Para Simara Mombelli, moradora da Região, a discussão não evoluiu em relação a debates anteriores e uma série de pontos já levantados pela comunidade “mais uma vez não foram respondidas”. Ela contestou o estudo de sombreamento apresentado e afirmou que não engloba a vizinhança, pois se foca no Asilo Padre Cacique sem olhar o entorno. Para ela, somado aos demais projetos já em execução na região, a proposta irá contribuir para a formação de mais uma ilha de calor, com impacto semelhante ao que já é possível ver em outras cidades onde foram desenvolvidos, “pois impede a livre circulação de ar, com impacto negativo para toda a cidade”.

Representante do Quilombo Lemos, localizado em área lindeira ao Asilo Padre Cacique, Sandro Lemos cobrou o fato de sequer os quilombolas serem mencionados no projeto.
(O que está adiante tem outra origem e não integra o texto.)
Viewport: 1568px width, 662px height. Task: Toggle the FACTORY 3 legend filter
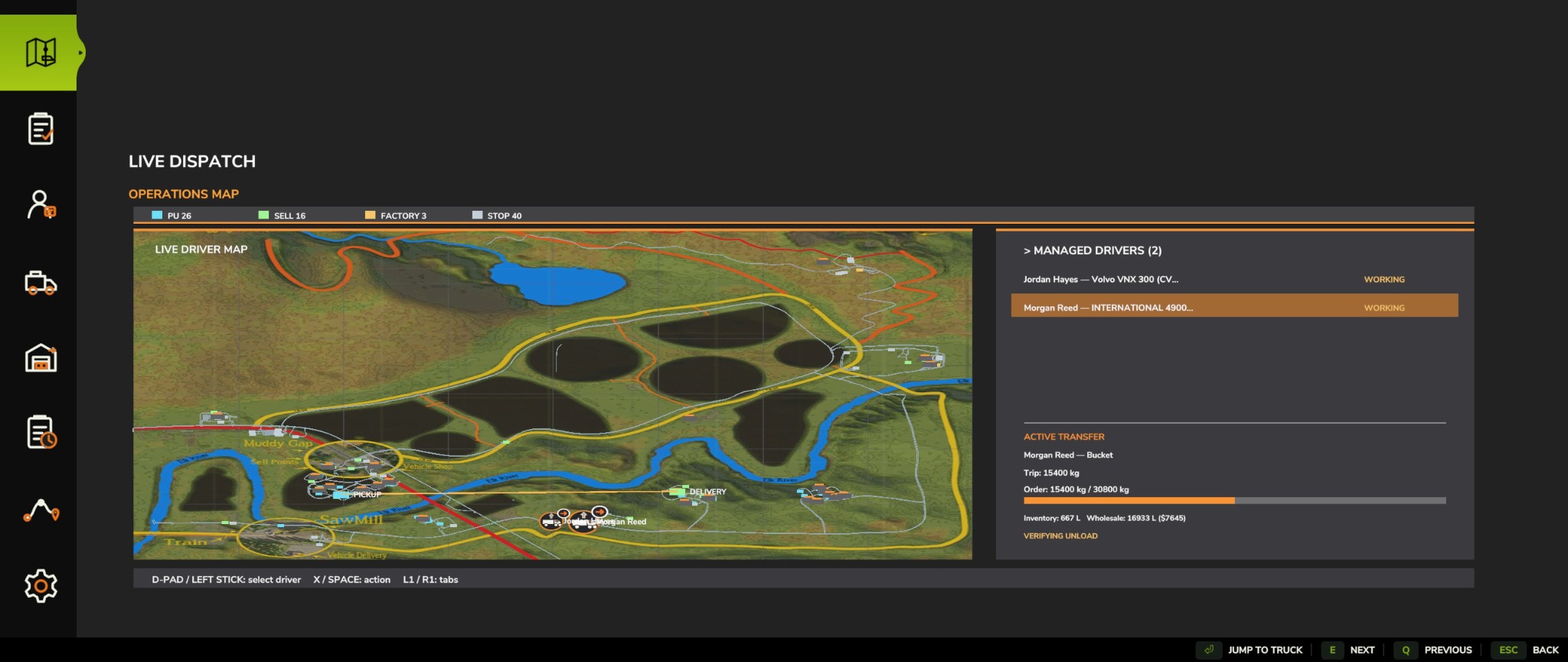click(x=396, y=215)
Para ele, isso caracteriza a “invisibilidade social” de uma comunidade que está situada na região, antes mesmo da construção do estádio Beira-Rio. Disse que em momento algum as comunidades do Quilombo, da FASE e da Vila Buraco Quente ou da Vila Gaúcha foram procuradas para o debate e construção da proposta.

Lemos argumentou que o que está acontecendo no local é semelhante ao que ocorreu com as comunidades da Ilhota, “que foi parar na Restinga”, e do Mont Serrat, que foi expulsa pela especulação imobiliária. Afirmou ainda que Porto Alegre é a capital mais racista do Brasil e que a forma como está sendo conduzido esse processo demonstra o “segregacionismo da negritude”.
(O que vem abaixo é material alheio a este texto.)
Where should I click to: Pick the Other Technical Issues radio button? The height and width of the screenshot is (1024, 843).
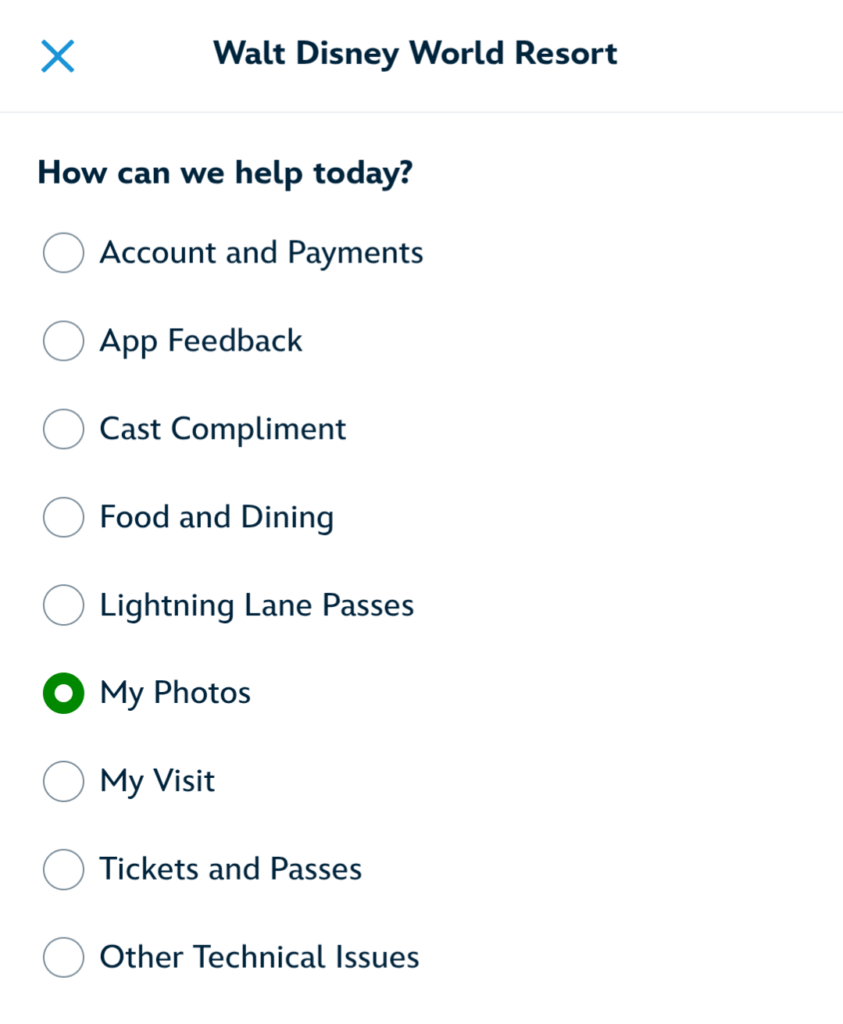(63, 957)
A vereadora Cláudia Araújo (PSD) disse que é favorável ao projeto porque os empreendimentos vão gerar desenvolvimento e novos empregos para região. “Nenhum licenciamento seria feito se o projeto não fosse legal e oportuno. O trabalho da Secretaria do Meio Ambiente tem legitimidade porque foram feitos estudos técnicos”, afirmou a vereadora.

O vereador Aldacir Oliboni (PT) entende que uma audiência pública não vai resolver os problemas e que o projeto apresentado pelo Inter tem uma visão comercial e econômica, e não social. Ele salientou que “na época da cedência do espaço ao clube e, recentemente na Copa do Mundo, em que foram retiradas as escolas de samba, não foram feitas as contrapartidas de construção de escolas”. Segundo o vereador, o clube deveria ouvir os moradores, torcida e conselheiros sobre a construção pleiteada. “E rever o projeto que tem índices construtivos além do permitido no Plano Diretor”, concluiu.

Para ela, a proposta segue o olhar de privatização do espaço público que deveria ser voltado ao coletivo. Que as camadas menos favorecidas só conhecerão o complexo para o trabalho em baixa remuneração ou de passagem em ônibus lotados pela Padre Cacique. Por fim também apelou a direção do Internacional para que apoie a realização de um plebiscito com toda a população da cidade.